Of course, at the time, Adam Sandler was barely Adam Sandler, either. Sandler, who cameos in Dirty Work playing the devil in a hallucination, had a handful of successful comedies to his name, but his first big crossover, The Wedding Singer, was just exiting theaters as Dirty Work showed up, ready to ride a wave of notoriety over Macdonald’s recent demotion from Weekend Update and subsequent exit from Saturday Night Live.
This did not come to pass. Its current 14% rating on Rotten Tomatoes is, if anything, padded positively from its initial reviews by a handful of appreciative later notices. It opened in ninth place at the box office, then dropped to eleventh, then more or less disappeared from theaters. As a seventeen-year-old in the thick of finals and high school graduation events, I found the time to see it twice. Later, I bought it on VHS, then DVD.
Directed by future roastee Bob Saget, Dirty Work is one of those overlit big-screen sitcoms, tailored to an SNL comedian’s persona in hopes of cashing in with a newly converted fanbase. Macdonald, not having any popular recurring characters outside of his (surprisingly decent) stable of impressions, adapts some of his Weekend Update shtick, most notably his “note to self” bit, to play Mitch Weaver, a garden-variety loafer who finds his calling as the proprietor of a revenge-for-hire business.
So much about Dirty Work is low-rent. Most of the revenge schemes, in particular, feel like they’re aimed at third-graders (car engines exploding popcorn everywhere!), and the individual comic set pieces are stuck together with big gobs of exposition. Even its use of beloved Howard Stern figure Artie Lange as Sam, Mitch’s lifelong bestie feels like a coarse substitute for Chris Farley, who appeared in his final big-screen role in a grody cameo, playing a screaming Vietnam vet whose nose was bitten off by a “Saigon whore.”

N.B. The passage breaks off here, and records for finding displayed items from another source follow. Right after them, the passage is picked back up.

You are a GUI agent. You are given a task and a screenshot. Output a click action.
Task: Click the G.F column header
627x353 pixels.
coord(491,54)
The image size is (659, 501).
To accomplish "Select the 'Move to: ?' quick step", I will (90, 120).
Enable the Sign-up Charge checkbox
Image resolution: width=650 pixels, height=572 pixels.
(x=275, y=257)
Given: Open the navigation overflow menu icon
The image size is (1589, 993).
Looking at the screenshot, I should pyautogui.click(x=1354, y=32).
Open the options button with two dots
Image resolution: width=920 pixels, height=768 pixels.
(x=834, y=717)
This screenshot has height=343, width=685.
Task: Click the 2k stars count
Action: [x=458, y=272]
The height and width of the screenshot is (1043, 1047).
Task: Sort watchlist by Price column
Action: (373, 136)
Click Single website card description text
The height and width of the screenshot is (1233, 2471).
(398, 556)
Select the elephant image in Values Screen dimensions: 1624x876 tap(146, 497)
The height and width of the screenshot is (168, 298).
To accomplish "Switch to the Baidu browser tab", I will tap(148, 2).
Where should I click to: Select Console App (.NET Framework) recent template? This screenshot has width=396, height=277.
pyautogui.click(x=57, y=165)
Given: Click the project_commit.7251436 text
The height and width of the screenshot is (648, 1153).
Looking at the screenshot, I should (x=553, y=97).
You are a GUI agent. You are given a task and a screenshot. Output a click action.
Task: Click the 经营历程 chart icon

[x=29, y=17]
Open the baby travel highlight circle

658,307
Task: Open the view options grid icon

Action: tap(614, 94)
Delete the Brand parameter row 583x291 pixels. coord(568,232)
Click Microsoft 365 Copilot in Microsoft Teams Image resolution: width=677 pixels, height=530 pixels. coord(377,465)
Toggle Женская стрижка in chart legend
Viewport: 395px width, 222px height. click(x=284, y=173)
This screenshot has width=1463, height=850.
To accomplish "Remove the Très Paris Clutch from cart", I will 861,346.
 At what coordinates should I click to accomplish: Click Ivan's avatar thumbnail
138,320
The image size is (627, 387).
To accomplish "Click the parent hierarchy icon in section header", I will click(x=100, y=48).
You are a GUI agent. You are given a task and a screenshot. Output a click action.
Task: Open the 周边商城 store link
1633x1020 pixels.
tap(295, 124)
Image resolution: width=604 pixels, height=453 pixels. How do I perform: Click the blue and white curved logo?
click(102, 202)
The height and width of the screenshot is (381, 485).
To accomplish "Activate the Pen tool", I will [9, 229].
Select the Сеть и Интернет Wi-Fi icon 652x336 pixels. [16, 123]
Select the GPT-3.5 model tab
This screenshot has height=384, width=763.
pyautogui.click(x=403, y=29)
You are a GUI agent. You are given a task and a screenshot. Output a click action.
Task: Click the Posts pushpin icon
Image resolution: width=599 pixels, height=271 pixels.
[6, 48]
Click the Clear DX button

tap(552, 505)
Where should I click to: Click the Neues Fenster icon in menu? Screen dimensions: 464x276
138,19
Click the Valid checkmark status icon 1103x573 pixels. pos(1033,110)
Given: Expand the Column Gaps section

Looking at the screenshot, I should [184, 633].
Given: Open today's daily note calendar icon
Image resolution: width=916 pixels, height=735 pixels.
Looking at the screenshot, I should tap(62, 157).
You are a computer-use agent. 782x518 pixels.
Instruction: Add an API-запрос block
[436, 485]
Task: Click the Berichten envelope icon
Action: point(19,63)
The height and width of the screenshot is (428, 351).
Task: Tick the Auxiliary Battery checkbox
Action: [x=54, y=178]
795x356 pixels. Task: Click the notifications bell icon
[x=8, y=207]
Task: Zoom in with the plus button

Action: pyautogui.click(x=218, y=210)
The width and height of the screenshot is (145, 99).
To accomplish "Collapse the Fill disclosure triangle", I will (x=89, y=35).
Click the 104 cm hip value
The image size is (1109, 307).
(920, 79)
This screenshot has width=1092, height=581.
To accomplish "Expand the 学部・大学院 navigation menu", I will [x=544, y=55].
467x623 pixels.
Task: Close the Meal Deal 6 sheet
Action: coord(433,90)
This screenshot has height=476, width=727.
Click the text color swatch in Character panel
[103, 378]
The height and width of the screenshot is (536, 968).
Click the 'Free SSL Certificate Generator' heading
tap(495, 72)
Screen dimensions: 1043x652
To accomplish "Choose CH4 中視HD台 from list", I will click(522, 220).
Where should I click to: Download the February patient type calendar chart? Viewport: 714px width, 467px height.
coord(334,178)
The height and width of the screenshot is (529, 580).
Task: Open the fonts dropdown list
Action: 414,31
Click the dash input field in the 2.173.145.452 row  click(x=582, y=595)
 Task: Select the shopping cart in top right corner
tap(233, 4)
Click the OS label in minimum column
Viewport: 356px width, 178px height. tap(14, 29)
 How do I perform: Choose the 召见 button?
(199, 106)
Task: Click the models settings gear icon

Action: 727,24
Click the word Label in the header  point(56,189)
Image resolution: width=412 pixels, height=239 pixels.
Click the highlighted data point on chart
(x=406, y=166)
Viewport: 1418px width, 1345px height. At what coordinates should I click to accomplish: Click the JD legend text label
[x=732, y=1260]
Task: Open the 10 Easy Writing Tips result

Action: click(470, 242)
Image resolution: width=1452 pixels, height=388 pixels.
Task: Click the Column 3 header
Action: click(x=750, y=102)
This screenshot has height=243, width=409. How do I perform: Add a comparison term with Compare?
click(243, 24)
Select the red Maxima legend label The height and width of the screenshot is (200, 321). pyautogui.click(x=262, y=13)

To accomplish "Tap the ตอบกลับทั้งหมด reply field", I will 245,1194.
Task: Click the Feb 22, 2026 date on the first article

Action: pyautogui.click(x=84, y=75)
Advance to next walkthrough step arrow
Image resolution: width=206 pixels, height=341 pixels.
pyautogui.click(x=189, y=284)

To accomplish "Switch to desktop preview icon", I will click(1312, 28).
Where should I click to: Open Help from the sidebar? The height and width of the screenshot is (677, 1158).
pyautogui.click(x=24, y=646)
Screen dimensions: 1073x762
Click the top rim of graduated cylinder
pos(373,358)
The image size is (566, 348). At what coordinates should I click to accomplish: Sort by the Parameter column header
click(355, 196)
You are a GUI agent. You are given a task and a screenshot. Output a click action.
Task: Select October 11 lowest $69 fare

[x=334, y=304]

And yet: There is a great comic purity to this movie that feels like exactly Norm’s sensibility, even if it had to be toned down to receive a youth-friendly PG-13 rating. While Sandler’s comedies revived the snobs-versus-slobs dynamic of films like Meatballs and Caddyshack, ladled over with increasing amounts of saccharine as Sandler got older, Macdonald made a singular and dirtbaggier version of the same thing, a funhouse reflection of Sandler’s lovable goofs and goons, using Macdonald’s peerless deadpan to deconstruct the zaniness as quickly as he could generate it. (He co-wrote the screenplay with Fred Wolf and Frank Sebastiano.)